__PROBLEM SET__
a: List every command shown in the terminal windows of the SNS launch notes. Omit the comment lines.
b: Extend the SNS launch notes with the passage that follows their final sentence.

====== PROVIDED TEXT ======

Run the SNS configuration validator locally before submitting the NNS proposal:

Terminal window
# Validate the configuration file for parameter consistency
dfx sns init-config-file validate

After a local testflight deployment, verify the SNS canisters are operational:

Terminal window
# Check governance is functional
icp canister call sns_governance get_nervous_system_parameters '()'
# Verify total token supply matches your configuration
icp canister call sns_ledger icrc1_total_supply '()'
# Confirm app canister controller is SNS root (not your principal)
icp canister status BACKEND_CANISTER_ID

After mainnet launch, monitor the swap progress:

Terminal window
# Check swap status, participation count, and ICP raised
icp canister call SNS_SWAP_CANISTER_ID get_state '()' -e ic

Setting min_participants too high. If the minimum is not reached, the swap fails and all ICP is refunded. Start conservative: 100–200 is typical for a first launch.

====== DATASET EXTRACT ======

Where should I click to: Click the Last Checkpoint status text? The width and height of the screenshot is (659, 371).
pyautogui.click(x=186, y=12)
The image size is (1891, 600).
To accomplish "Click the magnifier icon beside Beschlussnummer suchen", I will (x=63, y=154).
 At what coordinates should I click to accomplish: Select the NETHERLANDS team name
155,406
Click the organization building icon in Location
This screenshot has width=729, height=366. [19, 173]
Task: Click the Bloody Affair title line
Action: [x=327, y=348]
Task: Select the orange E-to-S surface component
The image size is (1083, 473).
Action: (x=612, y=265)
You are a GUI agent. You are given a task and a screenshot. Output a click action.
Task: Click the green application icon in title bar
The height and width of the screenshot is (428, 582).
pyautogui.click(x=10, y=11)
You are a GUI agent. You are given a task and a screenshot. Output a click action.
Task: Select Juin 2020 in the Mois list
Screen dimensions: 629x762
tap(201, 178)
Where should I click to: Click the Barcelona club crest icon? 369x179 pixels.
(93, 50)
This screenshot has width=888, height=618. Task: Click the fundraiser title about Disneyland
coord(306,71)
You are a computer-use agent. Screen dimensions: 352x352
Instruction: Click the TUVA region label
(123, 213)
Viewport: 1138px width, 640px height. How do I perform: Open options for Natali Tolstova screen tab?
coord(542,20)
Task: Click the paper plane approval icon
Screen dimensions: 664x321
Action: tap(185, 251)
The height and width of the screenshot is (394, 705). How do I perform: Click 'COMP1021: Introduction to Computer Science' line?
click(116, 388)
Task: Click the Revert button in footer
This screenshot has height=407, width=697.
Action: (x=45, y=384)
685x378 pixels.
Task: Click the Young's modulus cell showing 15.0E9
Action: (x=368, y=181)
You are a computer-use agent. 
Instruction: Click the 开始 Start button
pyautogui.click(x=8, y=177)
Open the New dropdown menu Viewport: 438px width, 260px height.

======

__RESULTS OF THE TASKS__
a:
1. dfx sns init-config-file validate
2. icp canister call sns_governance get_nervous_system_parameters '()'
3. icp canister call sns_ledger icrc1_total_supply '()'
4. icp canister status BACKEND_CANISTER_ID
5. icp canister call SNS_SWAP_CANISTER_ID get_state '()' -e ic

b:
Forgetting to add NNS root as co-controller. The launch will fail at stage 6 if NNS root was not added before the proposal was submitted.

Not doing a testflight first. The SNS testflight deploys a mock SNS on mainnet without doing a real swap: it lets you test governance flows and canister upgrade proposals before committing to the real launch.

Developer neurons with no vesting or short dissolve delays. These are separate but related concerns: a vesting period prevents a neuron from being dissolved during the vesting window; a dissolve delay sets the cooldown before a stopped neuron becomes liquid. Developer neurons with no vesting period and zero dissolve delay allow the team to immediately sell tokens post-launch. Set both a vesting period and a dissolve delay (12–48 months is standard for each) to demonstrate long-term commitment to the NNS community.

Unreasonable tokenomics. The NNS community votes on your proposal. Excessive developer allocation, zero vesting, or swap parameters outside reasonable bounds will lead to rejection. Review past successful SNS launches (OpenChat, Hot or Not, Kinic) for parameter ranges the community accepts.

Not defining fallback controllers. Without fallback_controller_principals, a failed swap leaves your app without any controllers: permanently unupgradeable.

Swap duration too short. Less than 24 hours is risky given global time zones. Three to seven days is standard.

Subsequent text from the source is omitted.